Políticas de ampliação da jornada escolar
DOI:
https://doi.org/10.56069/2676-0428.2025.733Palavras-chave:
Educação Integral, Políticas Públicas, Gestão Escolar.Resumo
Objetivo geral: analisar, à luz da produção acadêmica e normativa disponível, a implementação do Programa Escola Plena e os deslocamentos institucionais implicados na transição do ensino regular para o tempo integral. Justificativa: a ampliação da jornada, embora tenha se consolidado como estratégia de recomposição curricular e de enfrentamento de desigualdades educacionais, demanda leituras críticas sobre condições de oferta, reorganização do trabalho docente e coerência entre diretrizes e práticas escolares.

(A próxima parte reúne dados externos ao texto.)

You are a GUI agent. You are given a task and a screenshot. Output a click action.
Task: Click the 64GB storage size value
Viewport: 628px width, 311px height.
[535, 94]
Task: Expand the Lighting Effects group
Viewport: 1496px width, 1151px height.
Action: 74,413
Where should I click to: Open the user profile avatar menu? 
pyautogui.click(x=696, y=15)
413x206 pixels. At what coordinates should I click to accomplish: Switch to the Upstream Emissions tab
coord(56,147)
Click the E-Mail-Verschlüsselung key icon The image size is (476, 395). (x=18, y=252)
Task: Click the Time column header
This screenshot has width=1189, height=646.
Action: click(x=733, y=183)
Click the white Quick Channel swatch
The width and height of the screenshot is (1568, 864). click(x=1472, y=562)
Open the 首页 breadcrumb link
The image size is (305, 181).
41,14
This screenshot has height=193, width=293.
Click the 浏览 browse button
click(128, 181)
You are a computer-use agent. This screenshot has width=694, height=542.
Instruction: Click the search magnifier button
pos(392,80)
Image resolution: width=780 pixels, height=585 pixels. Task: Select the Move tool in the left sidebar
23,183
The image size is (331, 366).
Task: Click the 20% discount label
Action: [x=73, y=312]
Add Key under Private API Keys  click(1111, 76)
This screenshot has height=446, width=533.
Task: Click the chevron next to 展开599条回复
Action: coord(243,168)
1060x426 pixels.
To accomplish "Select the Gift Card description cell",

Metodologia: revisão bibliográfica narrativa, com seleção de estudos, dissertações, artigos e documentos oficiais sobre educação integral e políticas de tempo integral, priorizando análises que discutem gestão, currículo, formação docente e infraestrutura. Resultados: a literatura consultada indica avanços associados ao redesenho de tempos e espaços pedagógicos e ao fortalecimento de projetos interdisciplinares, mas evidencia tensões recorrentes relacionadas à sustentabilidade financeira, à adequação física das unidades, à intensificação do trabalho docente e à necessidade de formação continuada contextualizada; também se observam riscos de implementação desigual entre escolas, com efeitos diferenciados na permanência e no engajamento estudantil. Considerações finais: a consolidação da Escola Plena requer governança articulada, monitoramento de indicadores qualitativos e quantitativos e desenho de apoio institucional que considere realidade territorial, cultura escolar e condições objetivas de trabalho, evitando leituras celebratórias ou reducionistas sobre a educação integral.